En primer lugar, solo Toledo y Humala están denunciados. Los demás solo están investigados. Luego, solo a Toledo se le ha abierto proceso por corrupción (la coima para la Interoceánica). Respecto de PPK, una hipótesis de investigación es que pudo haber beneficiado a Odebrecht cuando fue ministro de Toledo. Pero más allá del conflicto de intereses (empresas de su titularidad percibieron dinero de la constructora brasileña cuando fue ministro), aún no se sabe de pruebas de delitos contra PPK. 

En las investigaciones por lavado de activos, la situación más complicada es la de Humala y esto es por dos razones. Primero, porque la investigación contra el Partido Nacionalista empezó antes, avanzó sin interrupciones y bajo un mismo fiscal (Juárez Atoche). La investigación de los supuestos aportes de Odebrecht a otros partidos como Fuerza Popular, en cambio, recién cogió tracción en setiembre del año pasado con la designación del fiscal Domingo Pérez. 

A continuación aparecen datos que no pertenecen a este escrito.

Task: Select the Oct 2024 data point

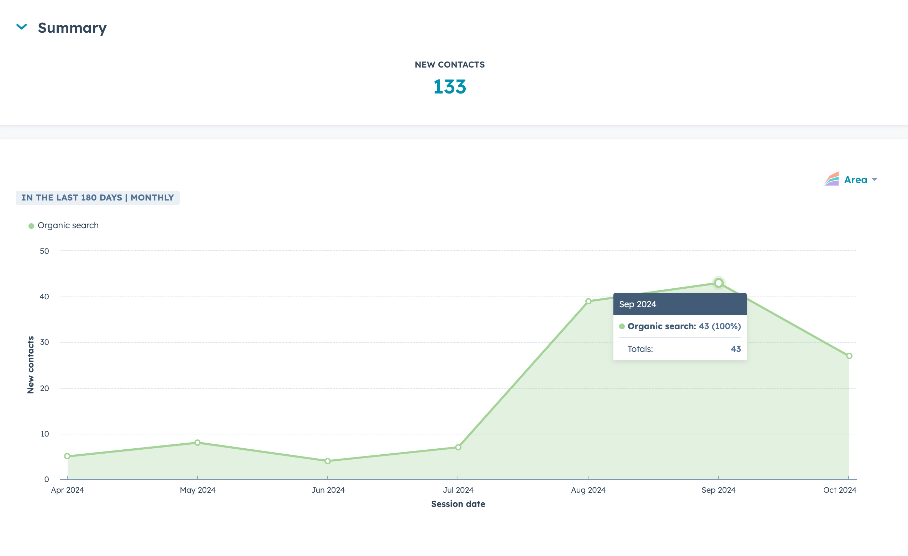Action: pyautogui.click(x=849, y=356)
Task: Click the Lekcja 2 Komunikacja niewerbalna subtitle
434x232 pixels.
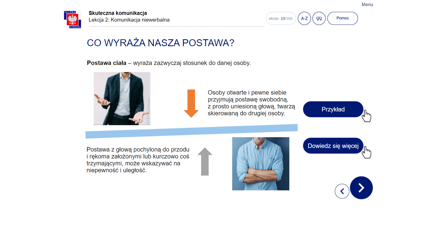Action: [x=129, y=20]
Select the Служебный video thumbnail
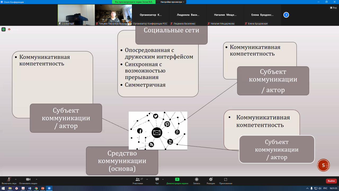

En segundo lugar, Humala y Nadine Heredia son los únicos líderes políticos sindicados directamente como gestores y receptores de dinero para sus campañas presidenciales (2006 y 2011). Si bien, según las declaraciones de Barata y Odebrecht, las campañas presidenciales de Alan, Keiko y PPK habrían recibido también aportes, ninguno de ellos habría sido el receptor directo. Vaticino que, llegado el momento y si se les complica el panorama, el argumento que utilizará su defensa será el del desconocimiento. Que nunca supieron de esos aportes, ni dieron instrucciones al respecto. Aquí, una nueva diferencia con los Humala-Heredia: a estos últimos se les imputa, con testimonios y agendas de por medio, acciones para simular ingresos profesionales que ocultasen la verdadera fuente del dinero. 

En suma, hinchen por el político que quieran, y critiquen los errores y excesos de jueces y fiscales (que los ha habido), pero los hechos, hasta ahora, justifican una investigación más avanzada contra los Humala-Heredia que contra Alan, Keiko o PPK. Haríamos bien quienes opinamos en medios de comunicación en sincerar, entonces, las diferencias… y nuestros latidos. 

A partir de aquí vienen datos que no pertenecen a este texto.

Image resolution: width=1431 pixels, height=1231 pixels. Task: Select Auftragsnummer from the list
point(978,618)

PD: Como la mayoría de columnistas de este Diario, tengo la oportunidad de publicar en este espacio gracias a Fernando Berckemeyer, saliente director periodístico, a quien agradezco algo más que su generosidad. Como ex editor, le agradezco las cuartas y quintas repreguntas –con el dolor del cierre de edición– sobre un texto discutido hasta el cansancio. Como columnista, la crítica elogiosa de quien demanda más rigurosidad para sus lectores. Como lector, le agradezco una línea editorial, cuya claridad y consistencia, le devolvió la relevancia. La duda –ese ejercicio de humildad intelectual y búsqueda honesta de una mejor y más inteligente comprensión de la realidad– fue método y disciplina durante su dirección. Y como ex editor, columnista y lector de El Comercio, le estoy sinceramente agradecido.